Exercise directions -> Reproduce the lines below verbatim, beginning with the line containing "luty 2013 (54, 1812)" and ending with the line containing "kwiecień 2017 (64, 1310)", both included.

Working data ->
-- -- --

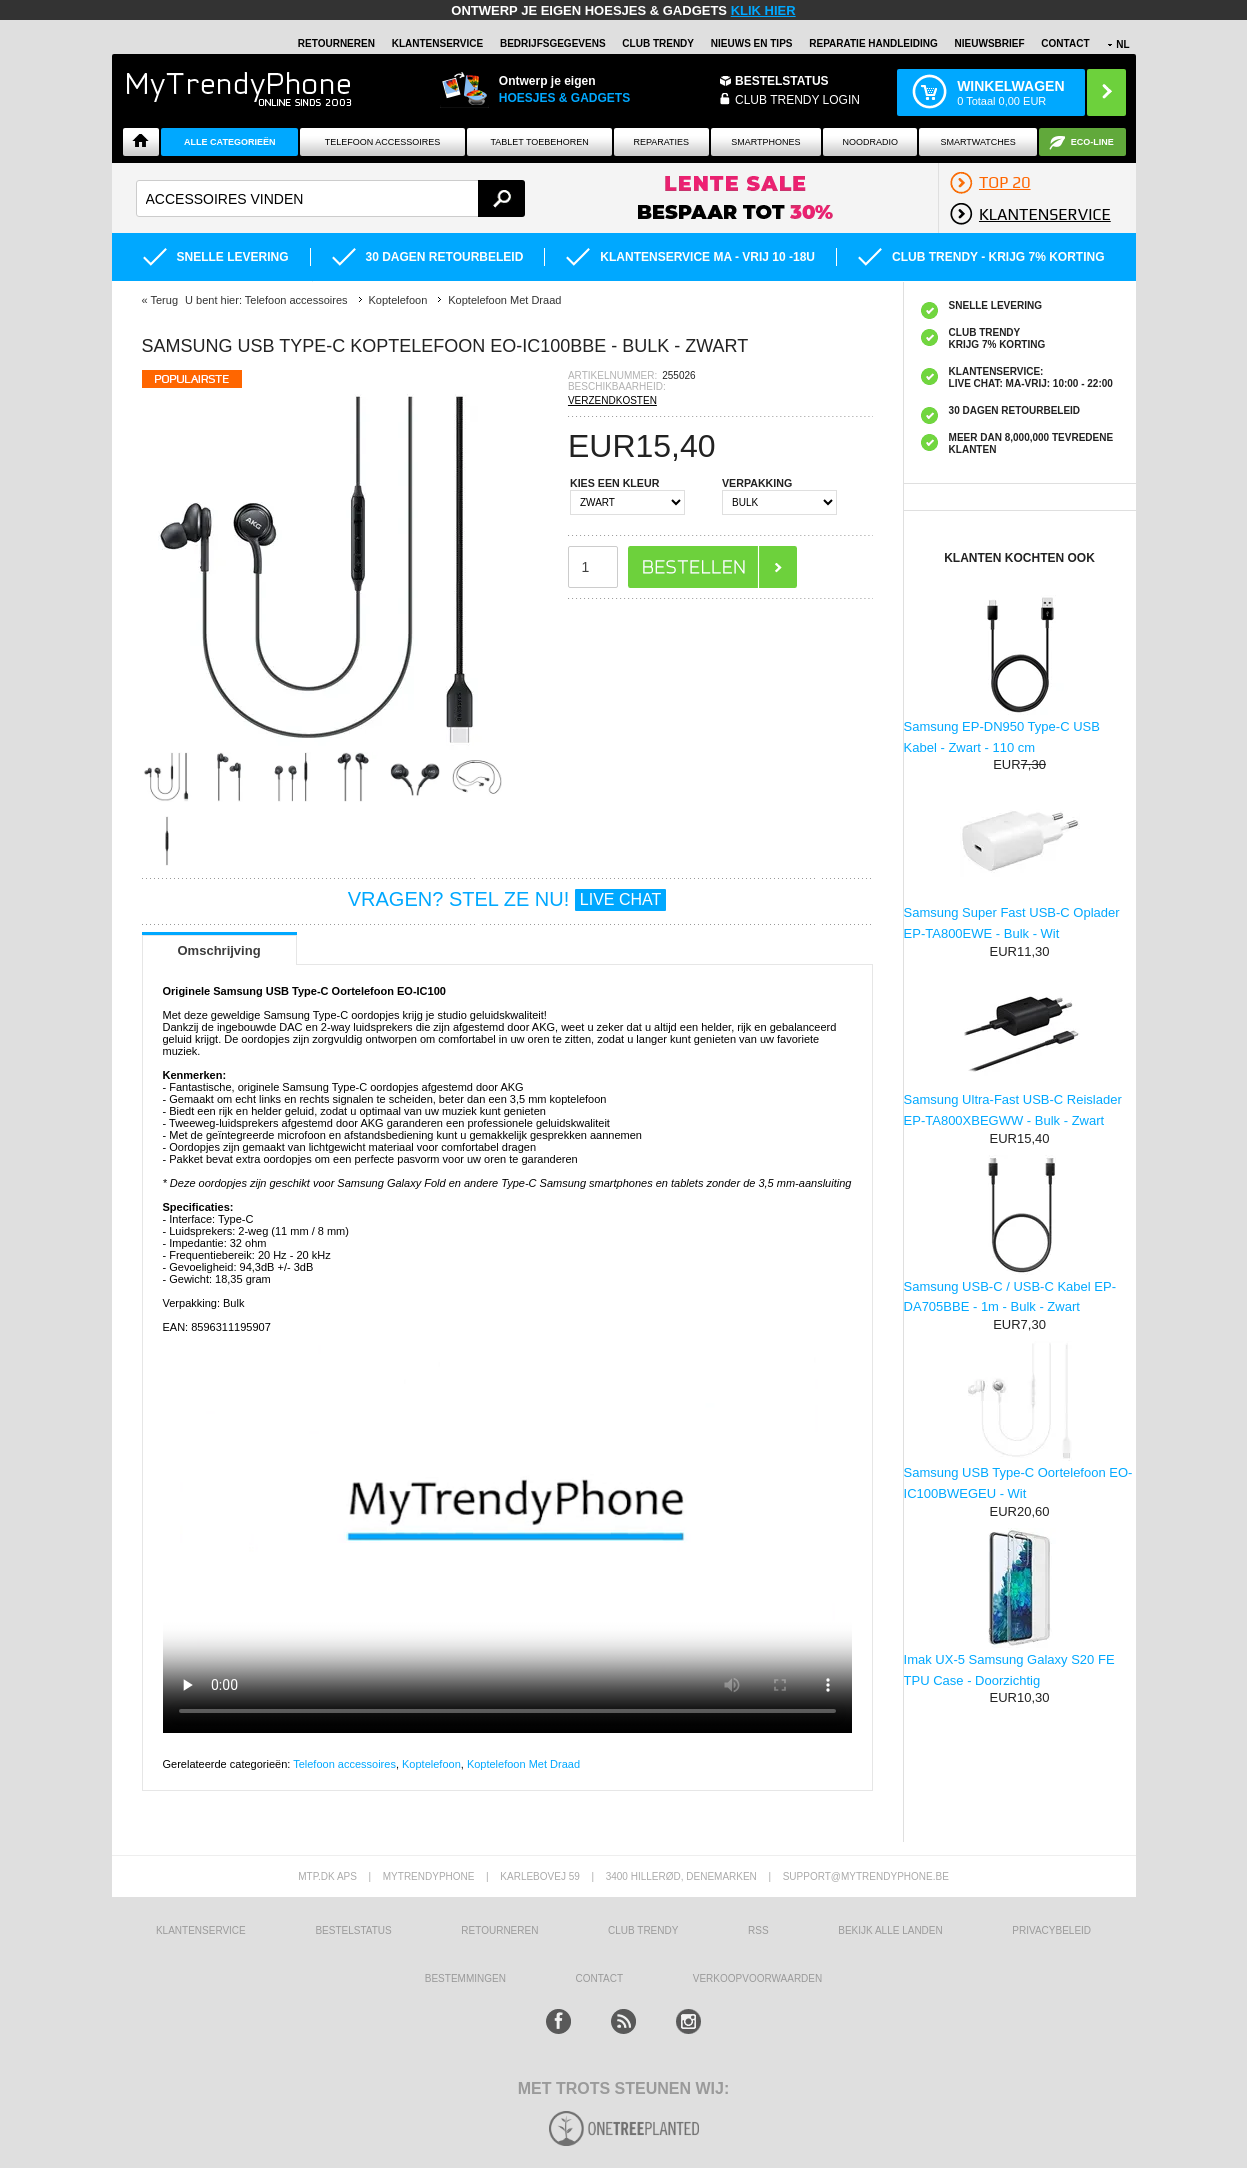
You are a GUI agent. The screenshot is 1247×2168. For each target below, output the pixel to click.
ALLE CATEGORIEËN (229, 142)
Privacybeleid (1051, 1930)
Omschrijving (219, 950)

-- -- --

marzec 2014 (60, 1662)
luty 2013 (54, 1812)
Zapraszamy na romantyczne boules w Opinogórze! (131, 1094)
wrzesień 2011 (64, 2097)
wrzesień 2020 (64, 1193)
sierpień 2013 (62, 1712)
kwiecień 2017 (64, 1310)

-- -- --

Result of this task ->
luty 2013 (54, 1812)
Zapraszamy na romantyczne boules w Opinogórze! (131, 1094)
wrzesień 2011 (64, 2097)
wrzesień 2020 (64, 1193)
sierpień 2013 (62, 1712)
kwiecień 2017 (64, 1310)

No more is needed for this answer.